Der trunksüchtige Wirt Ljöscha, seine getrennte Frau Nadja und ihr drogenabhängiger geckenhafter Sohn Jura rappeln sich wieder auf und finden so eine gemeinsame Aufgabe und zu neuer Disziplin. Eigene Ideen dürfen sie aber nicht entwickeln, die "Utopia" zu ihrem Objekt machen würden. Denn der "Boss" Kirill hat das Sagen und lädt auch nur Freunde ein, die gleichfalls "das Sagen haben", aber offenbar dem Scheinidyll der alten Sowjetunion nachtrauern.

Kein Raum für Träume und Schwächen

In einfacher, fast proletarischer Sprache hat Durnenkov eine Parabel auf die Kollision von kapitalistischem Effizienzdenken mit diffusen unkalkulierbaren Emotionen geschrieben. Das Geschäft verträgt keine menschlichen Schwächen, und denen erliegt die labile Familie am Ende wieder. Boss Kirill aber auch, als er beinahe sozialutopisch die Kneipe als Ort der Gemeinschaft beschwört. "Mir geht's gut, aber ich fühle nichts", muss er resigniert gestehen, während kurz darauf die in Esoterikwahn verfallende Nadja das "Utopia" mit der "heilenden Flamme" anzündet und ihren eingeschlossenen Ljöscha darin verbrennen lässt.

Zupackend, zuweilen hart folgen die vier Spieler dem intensiven Text. So hart, dass Patrick Gees als Sohn Jura bei einer Rauferei mit seinem Vater gegen den gekachelten Sockel geschleudert wird und eine echte Wunde am Kopf erleidet. Mit einem Verband spielte er bravourös zu Ende. Gleichzeitig lassen sie die verborgenen Sehnsüchte erkennen und packen so das aufgeschlossene Publikum. Mehr als eine Metalltreppe und den kahlen Raum haben sie nicht als Bühne, und sie benötigen neben sparsamsten Requisiten auch nicht mehr.

Dörfliche Diaspora und der Gefühlsstau der "Über Menschen“

Mit ähnlich reduzierter Ausstattung bei intensivstem Spiel kommt auch Juli Zehs "Über Menschen" anschließend im warmen Haupthaus aus. In der präzise beobachtenden Romanvorlage von 2020 sucht eine junge Berlinerin namens Dora ja nun wirklich eine neue Heimat im brandenburgischen Dorf Bracken, das auch gleich nebenan liegen könnte. Der "Nachbar zur Rechten", der "Dorfnazi" mit Spitznamen Gote ist nur der extremste Einwohner einer frustrierten Dorfgesellschaft, der im Zuge der Wegrationalisierung des Vertrauten im Namen des Fortschritts die alte Heimat abhanden zu kommen droht.

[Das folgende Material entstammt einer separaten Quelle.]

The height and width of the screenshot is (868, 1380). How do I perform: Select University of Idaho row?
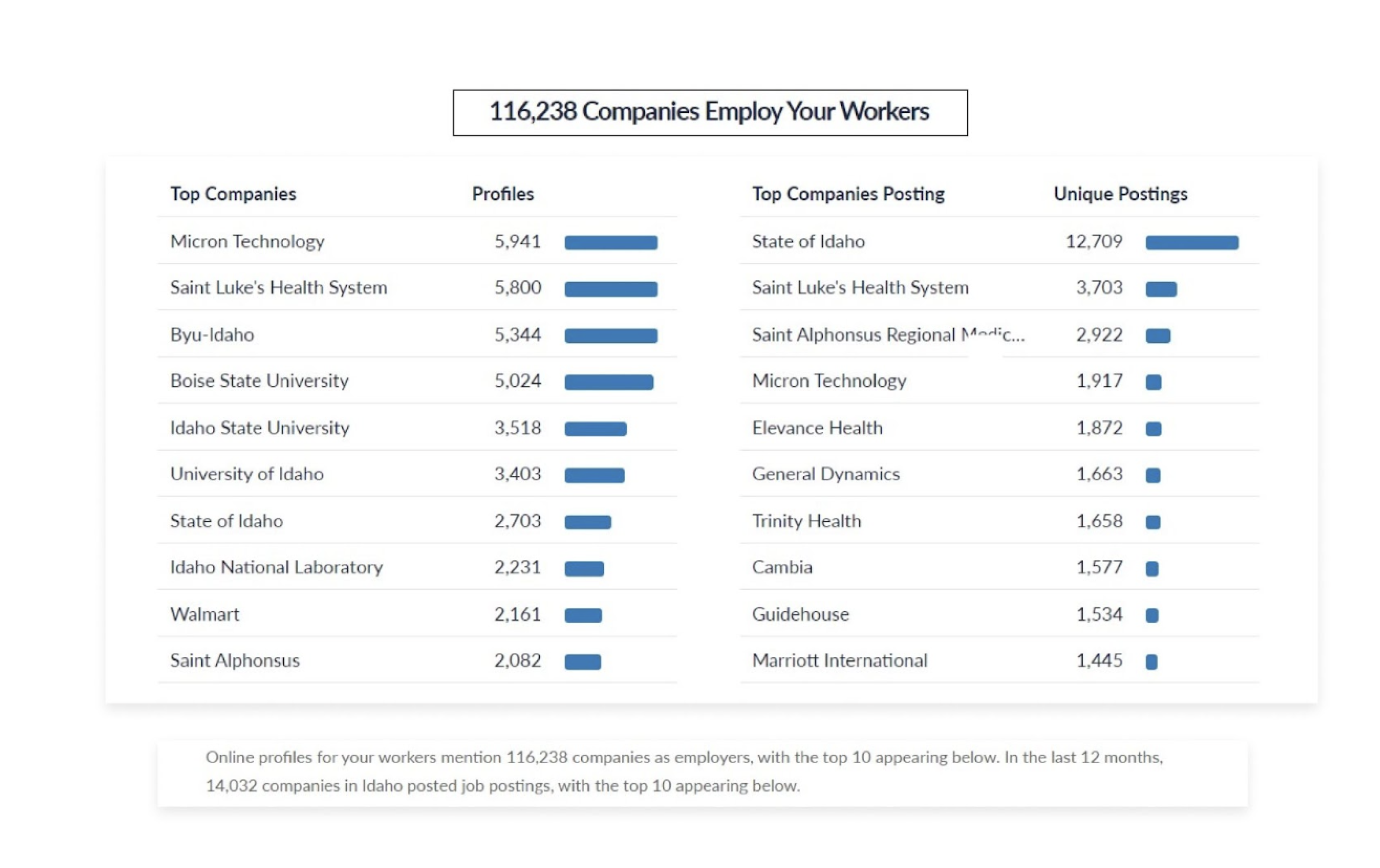(246, 474)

Schon die auf Theatersätze sensibel getrimmte Bühnenfassung von Karoline Felsmann verdient Beachtung. Am unerschöpflichen Sprachwitz Juli Zehs kann man sich jedenfalls ungekürzt delektieren. Alle Spieler fungieren auch als Erzähler, reden von sich zuweilen in der dritten Person. Weiß bekritzelte dunkle Bühnenportale bilden den Rahmen, und eine graue Wand lädt zu Kreidezeichnungen ein, die naturalistische Requisiten außer ein paar Gartenstühlen und Herz-Luftballons entbehrlich machen.

Schwarzweißmustern aber folgt die Inszenierung gerade nicht. Denn Hausregisseurin Elina Finkel gelingt eine facettenreiche Figurenführung, die agitationsfrei sowohl Distanzierung als auch Verständnis nahelegt. Anfangs steht die Gruppe der Dörfler gegen die "Neue", dann lösen sich die Konfrontationen immer mehr in eine Ausleuchtung der Individuen auf. Dieses Lösen der verschiedenen Zwiebelhäute überfordert ja auch die Zentralfigur Dora, und Marianne Helene Jordan im blauen Jeansanzug lässt diesen Selbstorientierungsprozess treffend miterleben.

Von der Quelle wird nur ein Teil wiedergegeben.